_Given request_
Reproduce each line of the records below word for word, leaving out the pictures.

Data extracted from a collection

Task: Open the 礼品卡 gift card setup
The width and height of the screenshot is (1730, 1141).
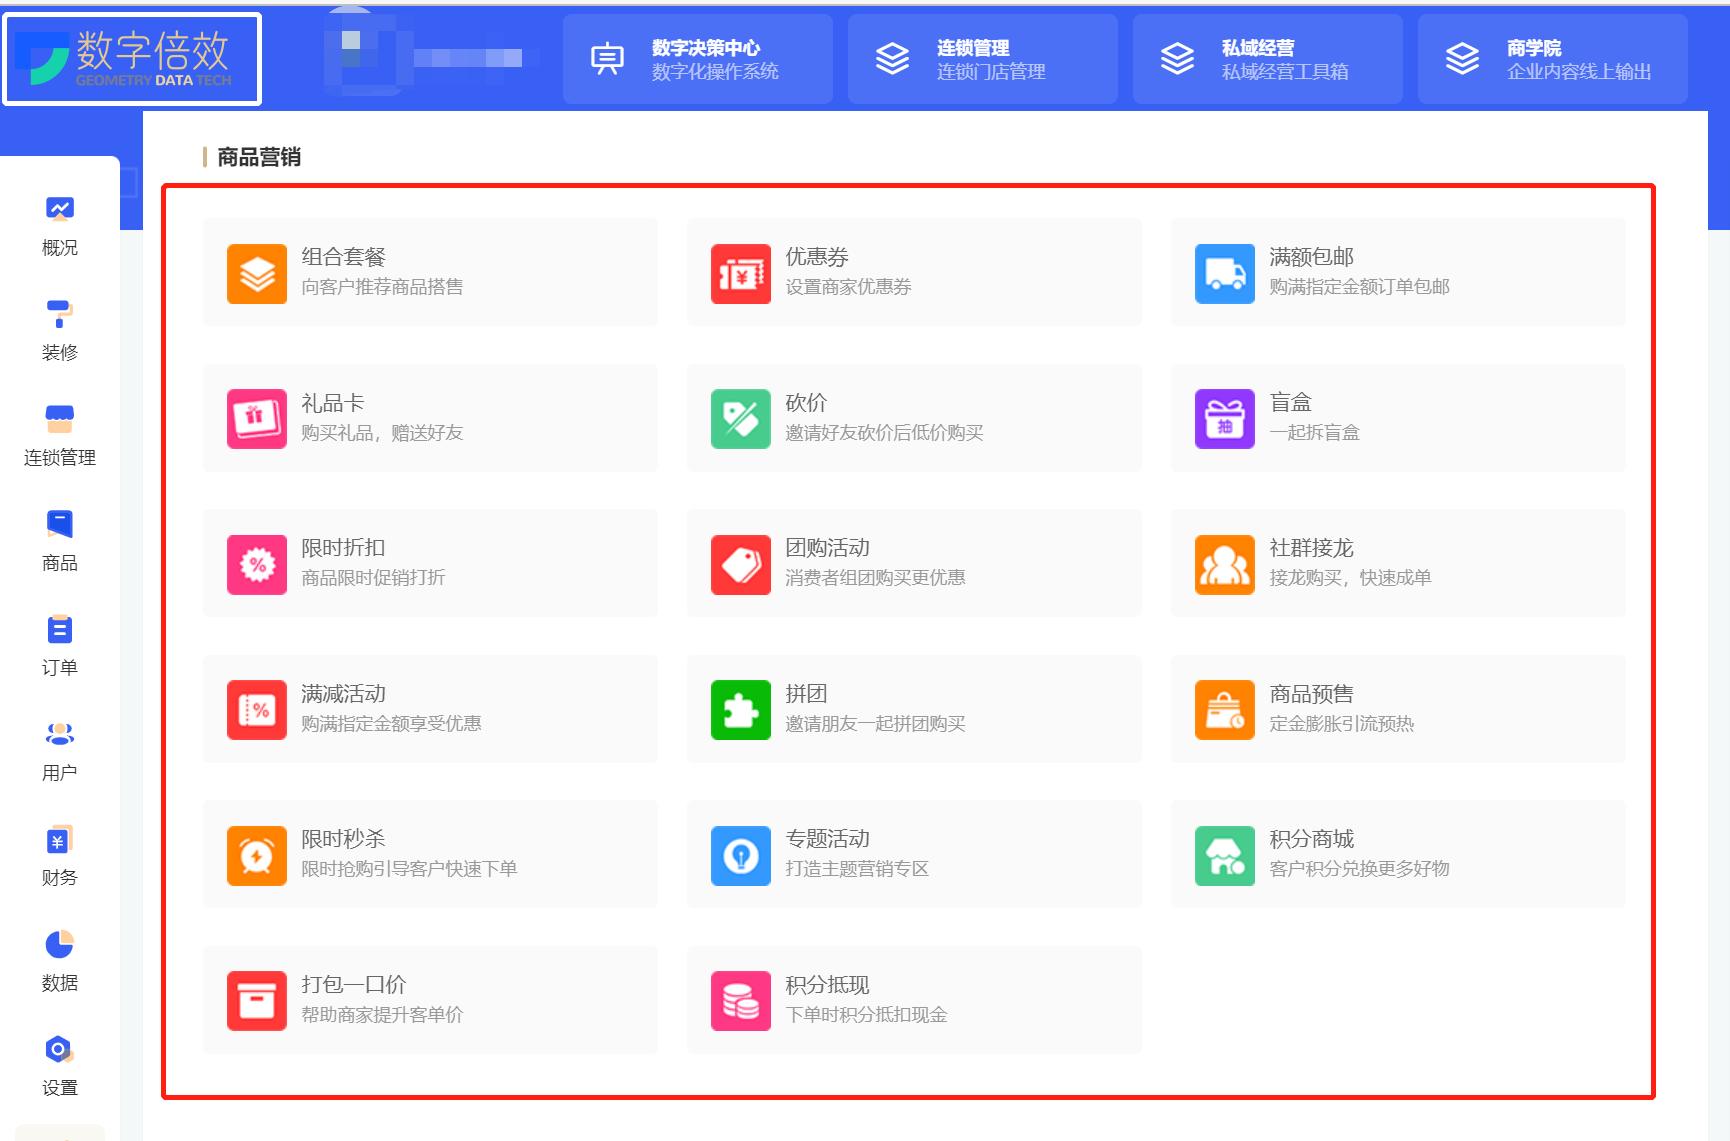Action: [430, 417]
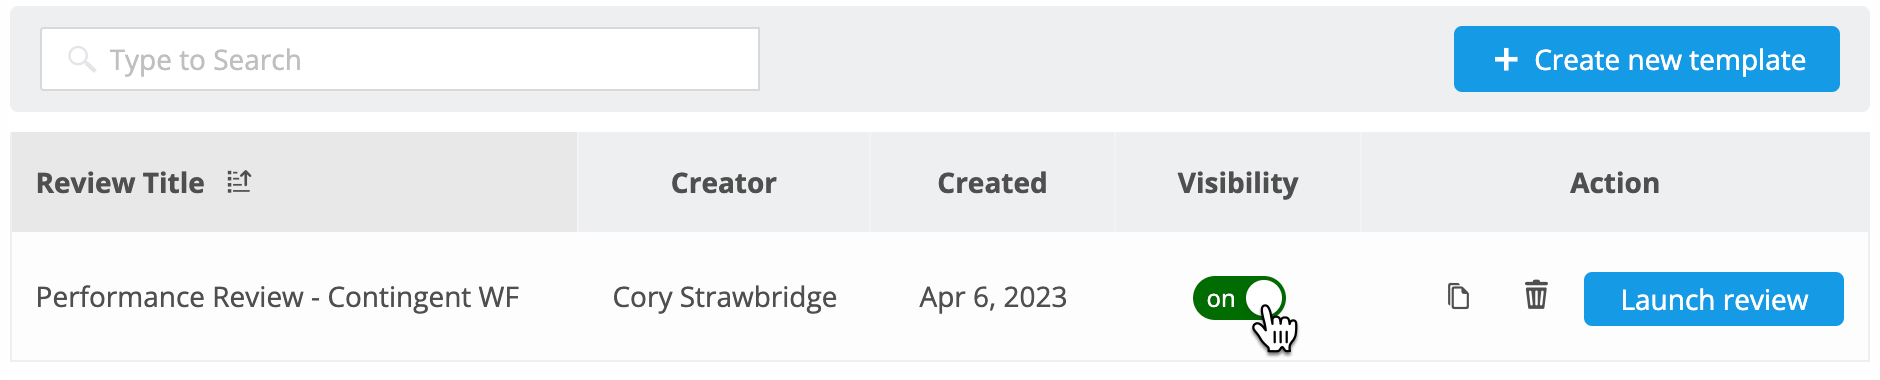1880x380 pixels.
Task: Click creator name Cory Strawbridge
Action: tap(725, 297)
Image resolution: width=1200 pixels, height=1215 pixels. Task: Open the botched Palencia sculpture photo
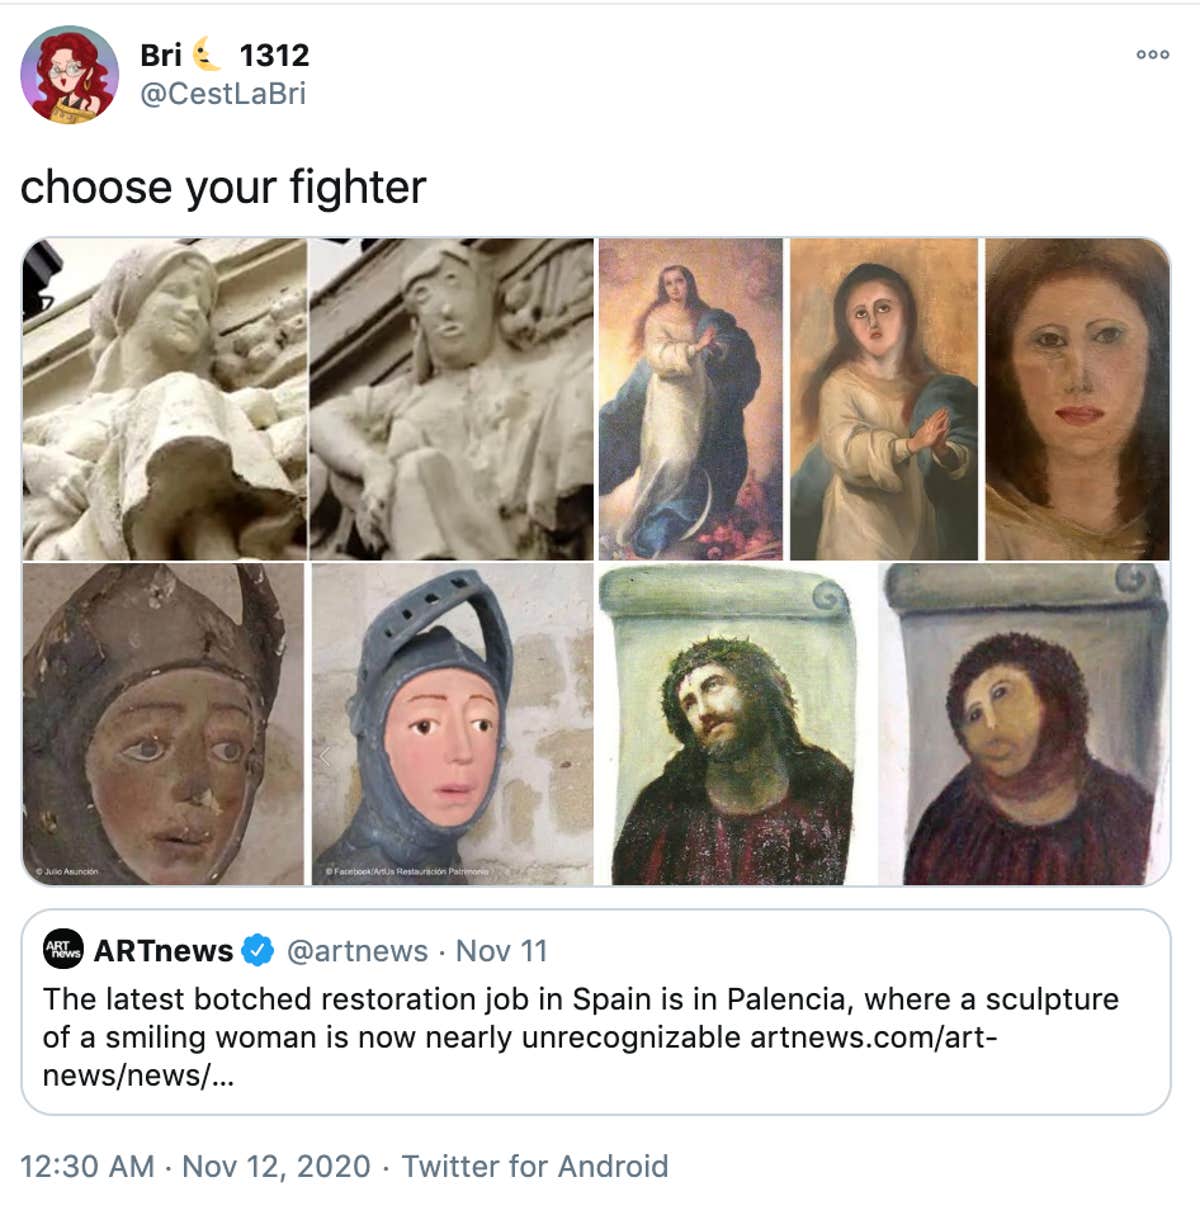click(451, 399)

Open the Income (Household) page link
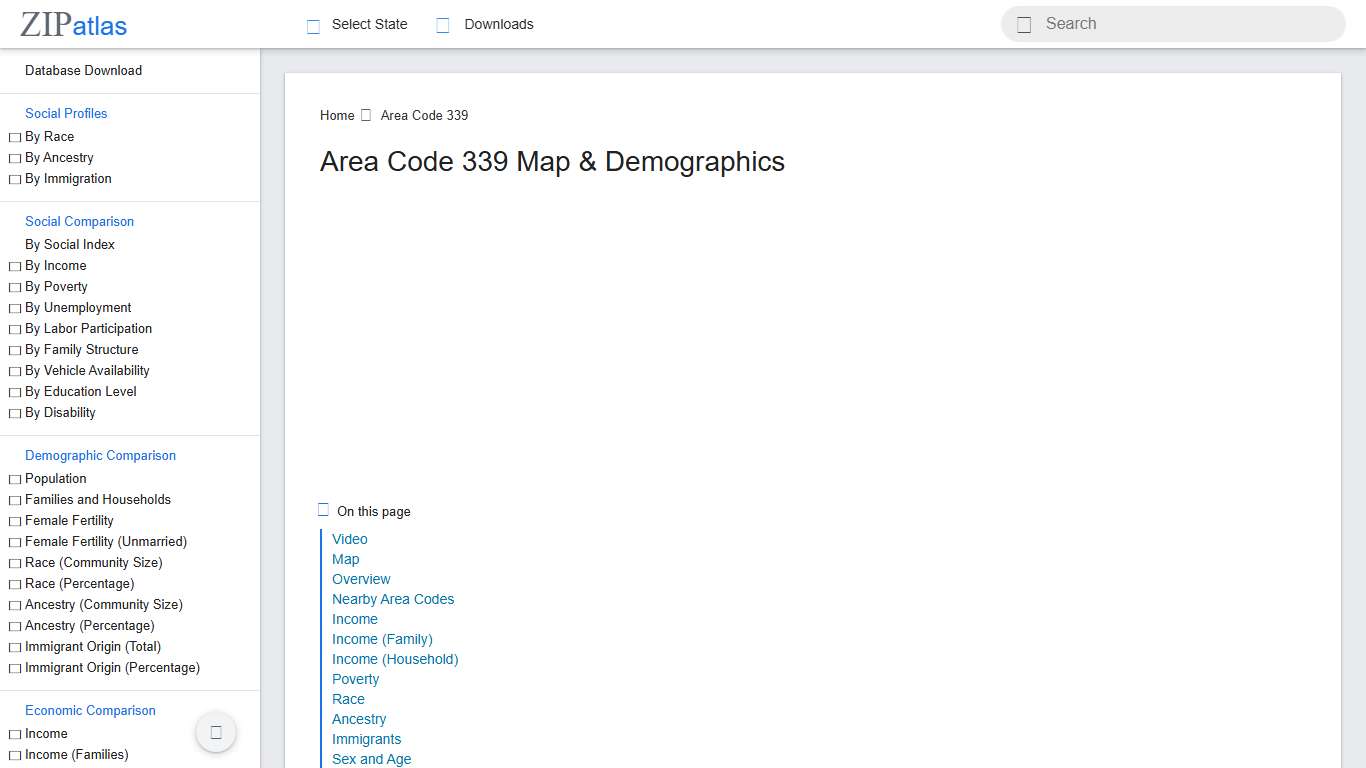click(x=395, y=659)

_Exercise solution_
Task: Open the 礼品卡 gift card setup
The width and height of the screenshot is (1730, 1141).
Action: [430, 417]
1880x380 pixels.
Task: Click creator name Cory Strawbridge
Action: tap(725, 297)
Image resolution: width=1200 pixels, height=1215 pixels. Task: Open the botched Palencia sculpture photo
click(451, 399)

Open the Income (Household) page link
click(x=395, y=659)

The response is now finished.